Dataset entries
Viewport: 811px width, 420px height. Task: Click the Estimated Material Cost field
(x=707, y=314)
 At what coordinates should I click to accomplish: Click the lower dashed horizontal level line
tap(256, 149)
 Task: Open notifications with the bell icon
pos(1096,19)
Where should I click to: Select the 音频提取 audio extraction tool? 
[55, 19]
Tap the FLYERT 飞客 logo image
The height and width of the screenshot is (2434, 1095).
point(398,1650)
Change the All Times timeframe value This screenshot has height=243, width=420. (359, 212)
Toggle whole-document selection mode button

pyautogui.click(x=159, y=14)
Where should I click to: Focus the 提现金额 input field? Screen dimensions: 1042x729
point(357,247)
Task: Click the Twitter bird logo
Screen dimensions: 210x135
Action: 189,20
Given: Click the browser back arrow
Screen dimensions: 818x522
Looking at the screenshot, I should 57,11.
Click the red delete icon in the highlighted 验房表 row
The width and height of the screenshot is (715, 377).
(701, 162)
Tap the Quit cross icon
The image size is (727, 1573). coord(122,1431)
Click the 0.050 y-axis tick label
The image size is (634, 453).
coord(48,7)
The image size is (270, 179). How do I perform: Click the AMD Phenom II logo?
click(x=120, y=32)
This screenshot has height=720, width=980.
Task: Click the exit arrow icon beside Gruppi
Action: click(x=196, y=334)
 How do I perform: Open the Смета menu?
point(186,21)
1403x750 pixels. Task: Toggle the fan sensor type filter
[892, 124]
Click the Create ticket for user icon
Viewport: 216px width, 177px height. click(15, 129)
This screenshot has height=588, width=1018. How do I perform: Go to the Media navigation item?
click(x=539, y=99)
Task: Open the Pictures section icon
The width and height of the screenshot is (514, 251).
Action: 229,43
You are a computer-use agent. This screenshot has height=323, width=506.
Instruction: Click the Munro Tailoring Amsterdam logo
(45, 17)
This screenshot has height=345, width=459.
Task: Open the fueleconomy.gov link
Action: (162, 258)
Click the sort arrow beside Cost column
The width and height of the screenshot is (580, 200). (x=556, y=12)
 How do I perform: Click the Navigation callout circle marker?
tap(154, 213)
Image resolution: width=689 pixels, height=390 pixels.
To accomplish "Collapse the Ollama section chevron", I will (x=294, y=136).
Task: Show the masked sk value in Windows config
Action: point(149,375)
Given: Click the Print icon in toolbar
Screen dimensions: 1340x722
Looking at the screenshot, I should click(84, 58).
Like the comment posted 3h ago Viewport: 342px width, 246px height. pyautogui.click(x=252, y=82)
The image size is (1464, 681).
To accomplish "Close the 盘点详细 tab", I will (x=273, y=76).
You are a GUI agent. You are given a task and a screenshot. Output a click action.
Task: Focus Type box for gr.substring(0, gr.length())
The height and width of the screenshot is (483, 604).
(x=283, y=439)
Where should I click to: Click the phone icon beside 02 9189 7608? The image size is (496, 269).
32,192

# Task details
All records shown above need to be written out again verbatim.

# Final answer
Viewport: 811px width, 420px height. Task: Click the Estimated Material Cost field
(x=707, y=314)
 At what coordinates should I click to accomplish: Click the lower dashed horizontal level line
tap(256, 149)
 Task: Open notifications with the bell icon
pos(1096,19)
Where should I click to: Select the 音频提取 audio extraction tool? 
[55, 19]
Tap the FLYERT 飞客 logo image
The height and width of the screenshot is (2434, 1095).
point(398,1650)
Change the All Times timeframe value This screenshot has height=243, width=420. (359, 212)
Toggle whole-document selection mode button

pyautogui.click(x=159, y=14)
Where should I click to: Focus the 提现金额 input field? Screen dimensions: 1042x729
point(357,247)
Task: Click the Twitter bird logo
Screen dimensions: 210x135
Action: 189,20
Given: Click the browser back arrow
Screen dimensions: 818x522
Looking at the screenshot, I should 57,11.
Click the red delete icon in the highlighted 验房表 row
The width and height of the screenshot is (715, 377).
(701, 162)
Tap the Quit cross icon
The image size is (727, 1573). coord(122,1431)
Click the 0.050 y-axis tick label
The image size is (634, 453).
coord(48,7)
The image size is (270, 179). How do I perform: Click the AMD Phenom II logo?
click(x=120, y=32)
This screenshot has height=720, width=980.
Task: Click the exit arrow icon beside Gruppi
Action: click(x=196, y=334)
 How do I perform: Open the Смета menu?
point(186,21)
1403x750 pixels. Task: Toggle the fan sensor type filter
[892, 124]
Click the Create ticket for user icon
Viewport: 216px width, 177px height. click(15, 129)
This screenshot has height=588, width=1018. How do I perform: Go to the Media navigation item?
click(x=539, y=99)
Task: Open the Pictures section icon
The width and height of the screenshot is (514, 251).
Action: 229,43
You are a computer-use agent. This screenshot has height=323, width=506.
Instruction: Click the Munro Tailoring Amsterdam logo
(45, 17)
This screenshot has height=345, width=459.
Task: Open the fueleconomy.gov link
Action: (162, 258)
Click the sort arrow beside Cost column
The width and height of the screenshot is (580, 200). (x=556, y=12)
 How do I perform: Click the Navigation callout circle marker?
tap(154, 213)
Image resolution: width=689 pixels, height=390 pixels.
To accomplish "Collapse the Ollama section chevron", I will (x=294, y=136).
Task: Show the masked sk value in Windows config
Action: point(149,375)
Given: Click the Print icon in toolbar
Screen dimensions: 1340x722
Looking at the screenshot, I should click(84, 58).
Like the comment posted 3h ago Viewport: 342px width, 246px height. pyautogui.click(x=252, y=82)
The image size is (1464, 681).
To accomplish "Close the 盘点详细 tab", I will (x=273, y=76).
You are a GUI agent. You are given a task and a screenshot. Output a click action.
Task: Focus Type box for gr.substring(0, gr.length())
The height and width of the screenshot is (483, 604).
(x=283, y=439)
Where should I click to: Click the phone icon beside 02 9189 7608? The image size is (496, 269).
32,192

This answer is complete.